This essay collection intends to show how the dolce vita (sweet life) portrayed by Federico Fellini coexisted with the vita agra (hard life) evoked by Luciano Bianciardi (and adapted from literature to film by Carlo Lizzani). It seeks to address the full complexity of economic boom Italy by exploring how industrialization was narrated, celebrated, challenged and even influenced by literary and cinematic texts. Those readers with access to Italian-language scholarship will already be aware that industrial literature and industrial film constituted, if not genres, certainly movements that were as visionary as they were popular, especially between the mid-1950s and the late 1970s. This was the period of Italy’s ‘late’ and short modernity, and it left an indelible mark on the cultural imaginary of the first post-Second World War generation.

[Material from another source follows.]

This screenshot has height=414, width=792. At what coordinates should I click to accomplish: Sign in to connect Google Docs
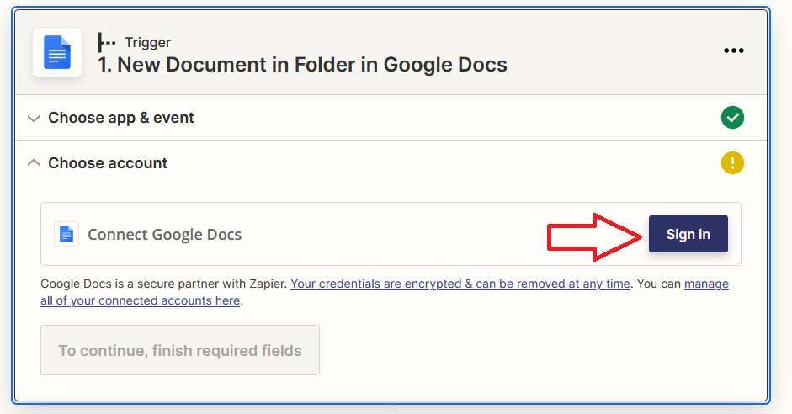(x=688, y=234)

But if for the Italian reader ‘letteratura industriale’ and ‘cinema industriale’ conjure up a definite tradition of creative production (even a vague canon of well-known texts), for the Anglophone reader ‘Italian industrial literature and film’ does not. This is due in part to the proximity of these texts to the intricacies of contemporary Italian cultural politics: it is difficult to narrate such a specific historical conjuncture without recourse to excessive footnotes or explanatory titles, and indeed very few Italian industrial short stories, novels and films were ever released in English (for a list of literature in translation, see the Appendix to this collection). ←2 | 3→

Moreover, industrial literature is chronologically hedged between two strong movements, neorealism and the neo-avantgarde, and English-language survey histories have tended to jump from strength to strength while scarcely remarking on the spaces in between. For example, Peter Brand and Lino Pertile’s monumental Cambridge History of Italian Literature (1996) masterfully synthesizes more than eight centuries of writing in Italian, but it reserves only two pages for a section by Michael Caesar titled “Industrial Novels.” Citing some acclaimed authors like Ottiero Ottieri and Paolo Volponi, Caesar rightly emphasizes how, starting in the late 1950s, literature engaged “the economic boom and the vast social transformations taking place in its wake,” before listing fourteen texts, including only eight of the twenty-one short stories and novels covered in this collection.3 Nevertheless, more recent scholarship, like Norma Bouchard and Valerio Ferme’s special issue of Annali d’Italianistica titled “From Otium and Occupatio to Work and Labor in Italian Culture” (2014), has started to drive English-language interest in Italian industrial literature, and many of the essays collected here are in active dialogue with their issue.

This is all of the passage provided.